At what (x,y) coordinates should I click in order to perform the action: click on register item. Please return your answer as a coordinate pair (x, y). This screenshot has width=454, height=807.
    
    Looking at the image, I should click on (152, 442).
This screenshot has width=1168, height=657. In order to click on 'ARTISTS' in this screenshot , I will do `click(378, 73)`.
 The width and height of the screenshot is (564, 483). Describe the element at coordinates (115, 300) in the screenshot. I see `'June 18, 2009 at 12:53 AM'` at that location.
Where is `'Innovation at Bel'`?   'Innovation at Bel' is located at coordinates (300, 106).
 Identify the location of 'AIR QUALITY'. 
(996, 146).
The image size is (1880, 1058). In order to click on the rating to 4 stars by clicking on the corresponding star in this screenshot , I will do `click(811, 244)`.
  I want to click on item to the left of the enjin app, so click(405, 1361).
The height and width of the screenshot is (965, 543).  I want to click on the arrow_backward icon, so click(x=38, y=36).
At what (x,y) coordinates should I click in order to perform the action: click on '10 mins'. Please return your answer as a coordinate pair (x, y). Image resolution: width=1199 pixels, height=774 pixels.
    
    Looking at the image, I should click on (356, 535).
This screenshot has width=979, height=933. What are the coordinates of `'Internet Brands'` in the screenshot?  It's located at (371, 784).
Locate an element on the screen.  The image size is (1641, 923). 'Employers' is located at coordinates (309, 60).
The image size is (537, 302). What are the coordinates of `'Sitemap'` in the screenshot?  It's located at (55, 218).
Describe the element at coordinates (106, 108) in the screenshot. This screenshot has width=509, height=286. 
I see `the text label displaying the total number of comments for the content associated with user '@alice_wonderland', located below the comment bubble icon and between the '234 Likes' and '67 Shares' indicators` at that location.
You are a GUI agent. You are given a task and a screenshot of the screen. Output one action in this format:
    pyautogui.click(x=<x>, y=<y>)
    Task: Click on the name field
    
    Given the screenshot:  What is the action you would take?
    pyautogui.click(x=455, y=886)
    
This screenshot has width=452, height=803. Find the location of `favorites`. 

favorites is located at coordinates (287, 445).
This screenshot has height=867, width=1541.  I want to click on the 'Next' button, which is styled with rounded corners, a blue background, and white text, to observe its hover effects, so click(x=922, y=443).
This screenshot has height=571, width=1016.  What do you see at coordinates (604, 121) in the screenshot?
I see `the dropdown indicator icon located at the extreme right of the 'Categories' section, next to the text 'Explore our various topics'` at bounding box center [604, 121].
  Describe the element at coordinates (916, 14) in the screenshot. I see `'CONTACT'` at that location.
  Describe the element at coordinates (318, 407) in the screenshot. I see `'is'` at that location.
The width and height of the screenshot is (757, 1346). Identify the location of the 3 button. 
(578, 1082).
════════════════════
| WHAT IS NEEDED |
Could you copy all of the items above word for word, without changing anything?

| RESPONSE |
At what (x,y) coordinates should I click in order to perform the action: click on register item. Please return your answer as a coordinate pair (x, y). This screenshot has width=454, height=807.
    
    Looking at the image, I should click on (152, 442).
This screenshot has width=1168, height=657. In order to click on 'ARTISTS' in this screenshot , I will do `click(378, 73)`.
 The width and height of the screenshot is (564, 483). Describe the element at coordinates (115, 300) in the screenshot. I see `'June 18, 2009 at 12:53 AM'` at that location.
Where is `'Innovation at Bel'`?   'Innovation at Bel' is located at coordinates (300, 106).
 Identify the location of 'AIR QUALITY'. 
(996, 146).
The image size is (1880, 1058). In order to click on the rating to 4 stars by clicking on the corresponding star in this screenshot , I will do `click(811, 244)`.
  I want to click on item to the left of the enjin app, so click(405, 1361).
The height and width of the screenshot is (965, 543).  I want to click on the arrow_backward icon, so click(x=38, y=36).
At what (x,y) coordinates should I click in order to perform the action: click on '10 mins'. Please return your answer as a coordinate pair (x, y). Image resolution: width=1199 pixels, height=774 pixels.
    
    Looking at the image, I should click on (356, 535).
This screenshot has width=979, height=933. What are the coordinates of `'Internet Brands'` in the screenshot?  It's located at (371, 784).
Locate an element on the screen.  The image size is (1641, 923). 'Employers' is located at coordinates (309, 60).
The image size is (537, 302). What are the coordinates of `'Sitemap'` in the screenshot?  It's located at (55, 218).
Describe the element at coordinates (106, 108) in the screenshot. This screenshot has width=509, height=286. 
I see `the text label displaying the total number of comments for the content associated with user '@alice_wonderland', located below the comment bubble icon and between the '234 Likes' and '67 Shares' indicators` at that location.
You are a GUI agent. You are given a task and a screenshot of the screen. Output one action in this format:
    pyautogui.click(x=<x>, y=<y>)
    Task: Click on the name field
    
    Given the screenshot:  What is the action you would take?
    pyautogui.click(x=455, y=886)
    
This screenshot has width=452, height=803. Find the location of `favorites`. 

favorites is located at coordinates (287, 445).
This screenshot has height=867, width=1541.  I want to click on the 'Next' button, which is styled with rounded corners, a blue background, and white text, to observe its hover effects, so click(x=922, y=443).
This screenshot has height=571, width=1016.  What do you see at coordinates (604, 121) in the screenshot?
I see `the dropdown indicator icon located at the extreme right of the 'Categories' section, next to the text 'Explore our various topics'` at bounding box center [604, 121].
  Describe the element at coordinates (916, 14) in the screenshot. I see `'CONTACT'` at that location.
  Describe the element at coordinates (318, 407) in the screenshot. I see `'is'` at that location.
The width and height of the screenshot is (757, 1346). Identify the location of the 3 button. 
(578, 1082).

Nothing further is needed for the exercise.